Real ESRGAN 4x is an advanced image upscaling technique that is used to enhance the quality and resolution of images. In the video, the presenter uses this method in conjunction with Anime6B to generate images in an anime style. The use of Real ESRGAN 4x suggests a focus on achieving a high level of detail and clarity in the final output.

💡Refiner

In the context of the video, a Refiner is a term used to describe a stage in the image generation process. It is a step following the base model generation, aimed at improving the quality of the image by reducing noise and enhancing details. The presenter plans to use a Refiner to refine the images generated by the base model.

💡Anime style

Anime style refers to a specific aesthetic often associated with Japanese animation. In the video, the presenter is experimenting with generating images in an anime style using the Upscale Model. This indicates a focus on creating images with a distinctive look that is characteristic of anime, such as exaggerated features and vibrant colors.

💡Negative prompt

A negative prompt is a term used in the context of the video to describe an input that helps guide the image generation process away from certain unwanted features or qualities. By adding a negative prompt, the presenter aims to prevent image deformities and achieve a cleaner, more polished final image.

💡Cherry blossom petals

Cherry blossom petals are a detail mentioned in the video that serves as an example of the kind of fine details that the image generation process is aiming to capture.

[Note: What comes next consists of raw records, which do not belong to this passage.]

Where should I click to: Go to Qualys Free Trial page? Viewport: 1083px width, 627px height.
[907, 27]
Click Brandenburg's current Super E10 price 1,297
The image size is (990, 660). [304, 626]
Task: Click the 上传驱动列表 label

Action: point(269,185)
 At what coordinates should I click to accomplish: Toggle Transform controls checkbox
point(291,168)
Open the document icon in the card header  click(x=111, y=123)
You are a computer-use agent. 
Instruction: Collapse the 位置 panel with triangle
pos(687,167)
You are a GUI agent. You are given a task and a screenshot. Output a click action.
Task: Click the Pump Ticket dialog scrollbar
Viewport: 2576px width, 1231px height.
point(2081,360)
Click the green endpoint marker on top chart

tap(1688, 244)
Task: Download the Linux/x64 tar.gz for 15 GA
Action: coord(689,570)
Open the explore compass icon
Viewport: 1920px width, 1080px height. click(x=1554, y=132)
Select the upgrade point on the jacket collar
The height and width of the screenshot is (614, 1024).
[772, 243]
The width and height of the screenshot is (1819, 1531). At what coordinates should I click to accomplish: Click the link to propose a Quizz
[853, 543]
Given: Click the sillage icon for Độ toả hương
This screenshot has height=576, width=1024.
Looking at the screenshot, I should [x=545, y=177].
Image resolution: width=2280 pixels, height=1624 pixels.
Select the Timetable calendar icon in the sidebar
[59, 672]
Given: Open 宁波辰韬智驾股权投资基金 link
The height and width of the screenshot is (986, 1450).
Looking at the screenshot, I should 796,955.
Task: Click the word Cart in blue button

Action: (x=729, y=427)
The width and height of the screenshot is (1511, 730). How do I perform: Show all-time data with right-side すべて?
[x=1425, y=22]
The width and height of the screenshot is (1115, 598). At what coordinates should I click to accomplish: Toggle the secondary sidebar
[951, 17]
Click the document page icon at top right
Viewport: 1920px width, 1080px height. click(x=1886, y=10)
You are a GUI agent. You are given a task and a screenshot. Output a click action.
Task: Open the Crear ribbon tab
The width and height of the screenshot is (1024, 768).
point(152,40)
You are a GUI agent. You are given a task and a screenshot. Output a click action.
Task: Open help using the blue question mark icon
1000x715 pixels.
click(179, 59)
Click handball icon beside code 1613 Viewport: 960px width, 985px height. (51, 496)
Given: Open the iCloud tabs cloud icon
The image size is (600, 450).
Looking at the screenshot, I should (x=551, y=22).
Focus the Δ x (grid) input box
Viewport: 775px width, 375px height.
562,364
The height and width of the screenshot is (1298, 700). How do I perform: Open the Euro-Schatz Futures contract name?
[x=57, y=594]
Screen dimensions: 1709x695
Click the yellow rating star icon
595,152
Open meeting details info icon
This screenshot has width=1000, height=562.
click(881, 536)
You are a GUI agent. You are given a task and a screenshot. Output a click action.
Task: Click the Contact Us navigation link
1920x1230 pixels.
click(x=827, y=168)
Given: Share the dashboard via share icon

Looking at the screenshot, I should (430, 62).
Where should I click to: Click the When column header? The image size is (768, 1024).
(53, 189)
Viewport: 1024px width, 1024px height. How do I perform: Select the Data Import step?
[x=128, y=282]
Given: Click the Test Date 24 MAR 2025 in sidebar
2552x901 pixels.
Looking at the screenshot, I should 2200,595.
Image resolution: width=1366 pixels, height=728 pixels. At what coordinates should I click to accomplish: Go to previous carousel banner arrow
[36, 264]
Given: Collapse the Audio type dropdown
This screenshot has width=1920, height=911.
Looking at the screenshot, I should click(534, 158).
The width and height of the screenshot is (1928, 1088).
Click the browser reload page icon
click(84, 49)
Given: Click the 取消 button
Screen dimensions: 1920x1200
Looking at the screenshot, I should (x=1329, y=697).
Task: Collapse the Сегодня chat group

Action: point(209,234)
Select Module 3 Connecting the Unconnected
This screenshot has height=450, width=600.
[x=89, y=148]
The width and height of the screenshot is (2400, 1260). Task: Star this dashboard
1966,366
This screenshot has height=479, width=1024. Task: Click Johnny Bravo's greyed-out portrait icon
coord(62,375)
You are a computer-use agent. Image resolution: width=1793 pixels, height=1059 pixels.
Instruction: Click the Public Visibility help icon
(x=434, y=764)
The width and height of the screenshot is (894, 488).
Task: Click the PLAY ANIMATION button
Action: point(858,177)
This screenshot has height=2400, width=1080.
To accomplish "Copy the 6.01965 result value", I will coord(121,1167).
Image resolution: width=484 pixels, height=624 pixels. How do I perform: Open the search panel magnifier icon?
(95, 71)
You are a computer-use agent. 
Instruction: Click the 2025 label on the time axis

The clarity and distinctness of such details are used as a measure of the effectiveness of the models and techniques being discussed.

Highlights

Introduction of a model supporting both Counterfeit and SDXL.

The CounterfeitXL and SDXL models are approximately 7GB in size.

Three Negative Embeddings are exclusively for SDXL: Standard (A), Realistic (B), and Anime-like (C).

CIVITA features prompts and images for reference.

Comfy UI is considered for producing quicker and cleaner images.

A video on Comfy UI is planned for the following week, slightly delayed due to breaking news.

The model used is Counterfeit XLα without LoRA.

The image size is set to 1024 by 1024 with total steps of 35.

CFG scale is 7 and clip skip is set to 2.

Images are generated using the sampler with DPM++2MSD crow.

An Upscale Model is set up for 1.5x upscale with denoising strength 0.3.

The impact of Negative Embeddings on image quality is evaluated.

Standard model (A) makes the image more solid.

Realistic model (B) slightly distorts the hand but makes the face cute when upscaled.

Anime-style model (C) doesn't show significant changes but has some variation.

Negative prompt from a template is added for deformity prevention and quality improvement.

The final image with the added negative prompt shows a noticeable change in composition and hand clarity.